Stored data entries
◆ ◆ ◆ ◆ ◆

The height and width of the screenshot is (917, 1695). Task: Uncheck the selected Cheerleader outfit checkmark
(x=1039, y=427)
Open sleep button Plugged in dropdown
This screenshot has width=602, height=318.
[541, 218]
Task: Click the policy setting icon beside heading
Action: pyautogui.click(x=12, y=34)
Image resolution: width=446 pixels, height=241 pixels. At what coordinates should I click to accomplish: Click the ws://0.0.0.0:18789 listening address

◆ ◆ ◆ ◆ ◆

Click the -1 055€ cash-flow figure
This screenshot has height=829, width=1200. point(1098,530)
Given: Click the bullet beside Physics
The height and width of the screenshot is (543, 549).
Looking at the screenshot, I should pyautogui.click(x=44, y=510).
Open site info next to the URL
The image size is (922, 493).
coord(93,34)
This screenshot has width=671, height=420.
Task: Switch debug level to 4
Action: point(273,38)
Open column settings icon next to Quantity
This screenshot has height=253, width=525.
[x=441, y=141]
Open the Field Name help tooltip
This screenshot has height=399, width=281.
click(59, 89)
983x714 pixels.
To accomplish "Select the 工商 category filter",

◆ ◆ ◆ ◆ ◆

→ What you need to do
Above are the records; print exactly the lines from the line with "Open site info next to the URL" to the line with "the 工商 category", including both, and nothing else.

→ Response
Open site info next to the URL
The image size is (922, 493).
coord(93,34)
This screenshot has width=671, height=420.
Task: Switch debug level to 4
Action: point(273,38)
Open column settings icon next to Quantity
This screenshot has height=253, width=525.
[x=441, y=141]
Open the Field Name help tooltip
This screenshot has height=399, width=281.
click(59, 89)
983x714 pixels.
To accomplish "Select the 工商 category filter",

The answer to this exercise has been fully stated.